Background. Allograft rejection remains a significant challenge in managing post-transplant recipients despite the improvement in immunologic risk assessment and immunosuppressive therapy. Published literature including animal studies has demonstrated that the cells responsible for rejection are beyond the innate T and B cells, and other studies revealed evidence supporting natural killer (NK) cells' role in kidney allograft injury. This study aims to find the association between the peripheral blood lymphocyte subset counts, primarily NK cells, and the kidney allograft biopsy findings. Methods. This is a prospective cross-sectional study among a total of 100 kidney allograft biopsies in 61 kidney transplant recipients. The peripheral blood for the lymphocyte subset was sent just before the allograft biopsy. The patients' immunosuppression and other laboratory investigations were managed as per clinical practices by the attending nephrologist.Results.
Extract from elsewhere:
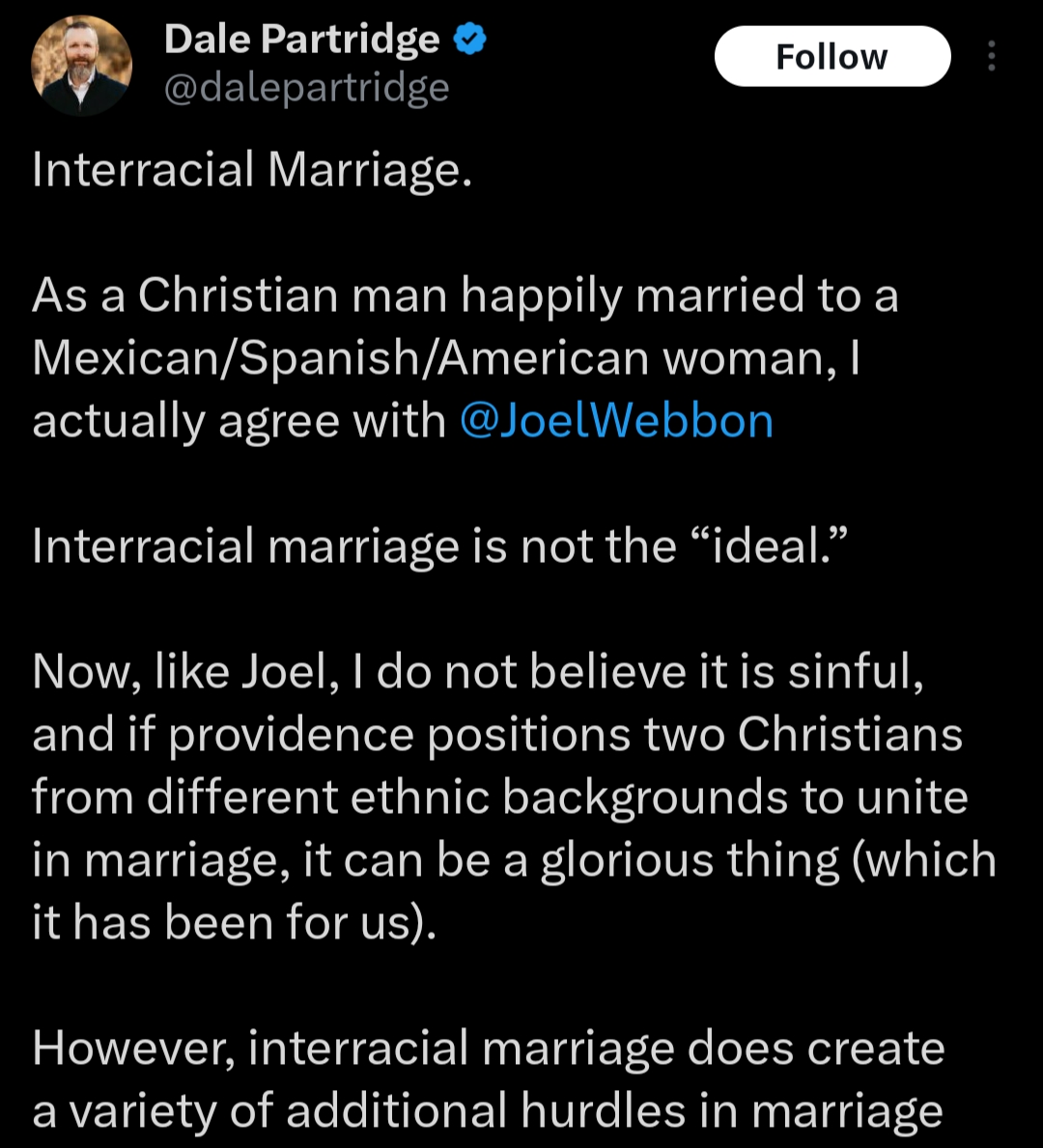1043x1148 pixels.
Task: Click the blue verified checkmark badge
Action: click(x=470, y=39)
Overall, the mean age of our patients was 43.72 +/- 10.68 years old, and 55.7% of recipients were male. Higher counts of T cells (CD4+; 658.8 +/- 441.4 cells/mL; P = .043) and NK cells (CD3-CD16+CD56+; 188 [interquartile range = 133.0-363.0 cells/mL]; P = .002) were associated with higher risk of allograft rejection in the initial analysis. Patients with an allograft age <12 months had significantly higher total T cells, CD4+ T cells, and NK cells in the rejection groups. However, after assessing factors associated with rejection in the multivariate analysis, we only found that being ABO-incompatible and having >497 CD4+ cells/mL had a higher odds of allograft rejection.Conclusions. Higher CD4 +/- counts were associated with a higher risk of allograft rejection. However, there was no significant increase in CD8 +/-, CD19 +/-, and NK cells count in our cohort with allograft rejection.